**Exercise directions**
Please give every line of the records below as a numbered list, skipping blank lines and leaving out the pictures.

□ □ □ □

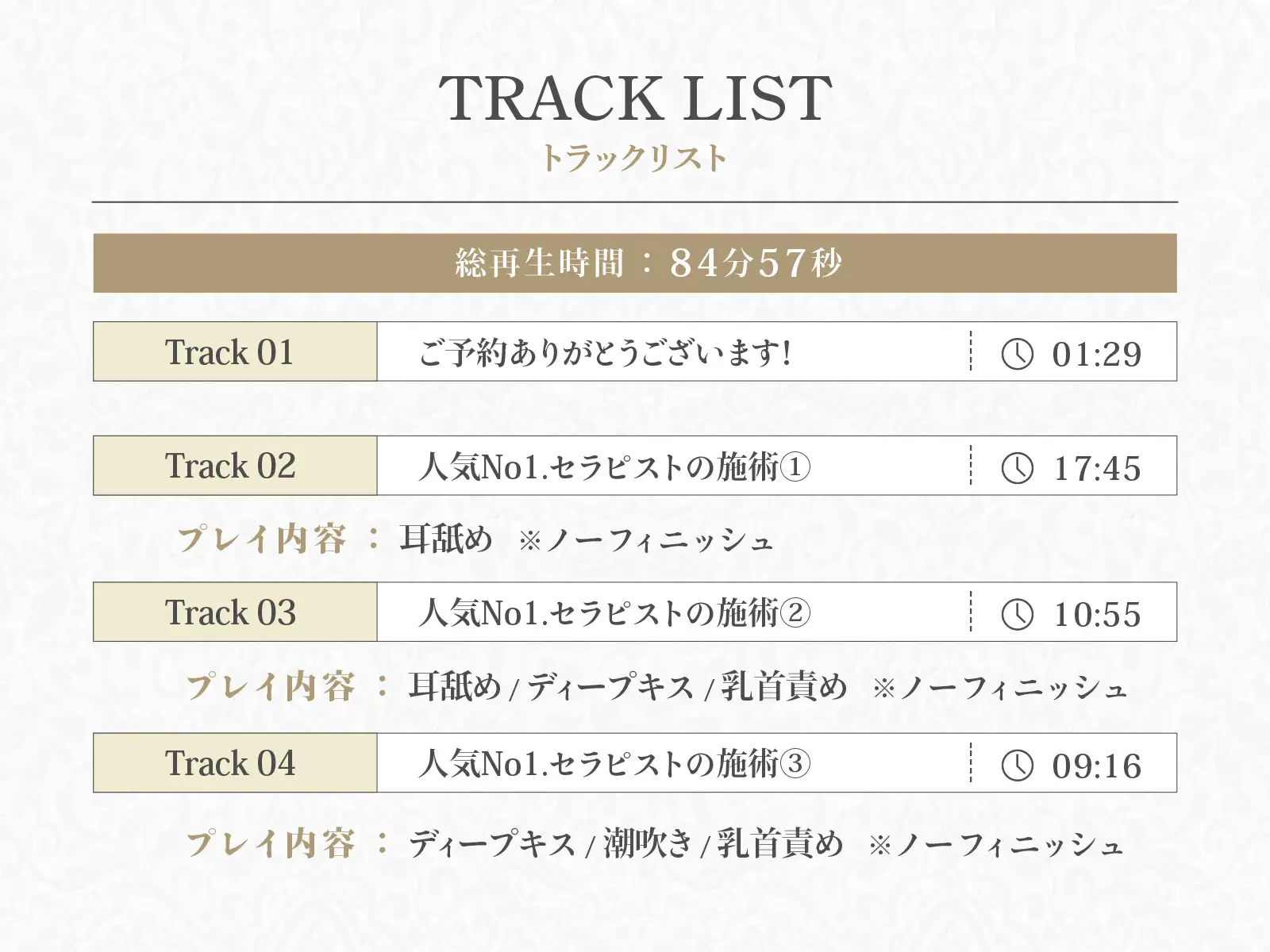1270x952 pixels.
Task: Click the プレイ内容 label under Track 02
Action: 261,539
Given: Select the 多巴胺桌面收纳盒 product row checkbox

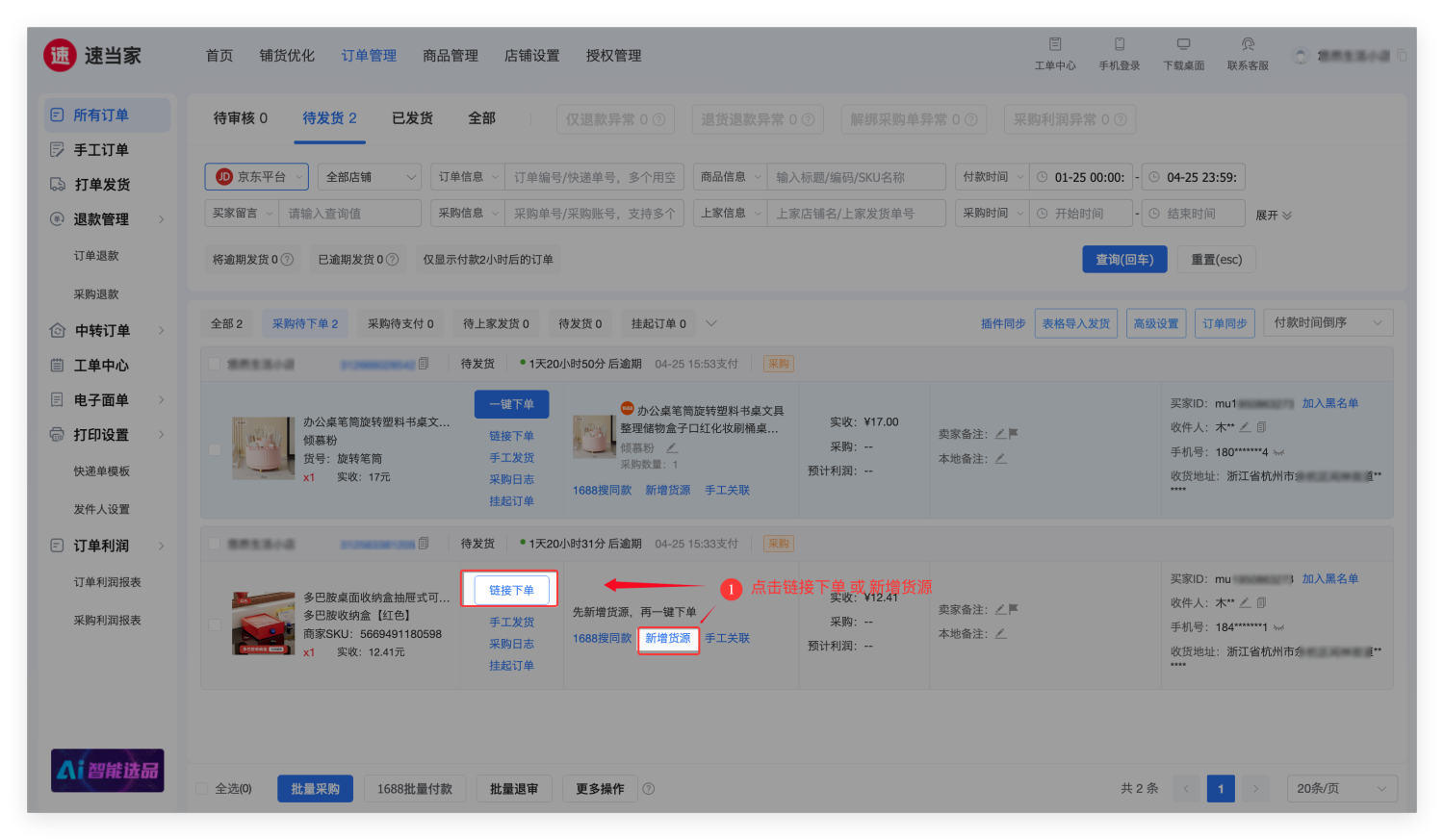Looking at the screenshot, I should [215, 624].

□ □ □ □

**Correct output**
1. 1270x952 pixels.
2. Task: Click the プレイ内容 label under Track 02
3. Action: 261,539
4. Given: Select the 多巴胺桌面收纳盒 product row checkbox
5. Looking at the screenshot, I should [215, 624].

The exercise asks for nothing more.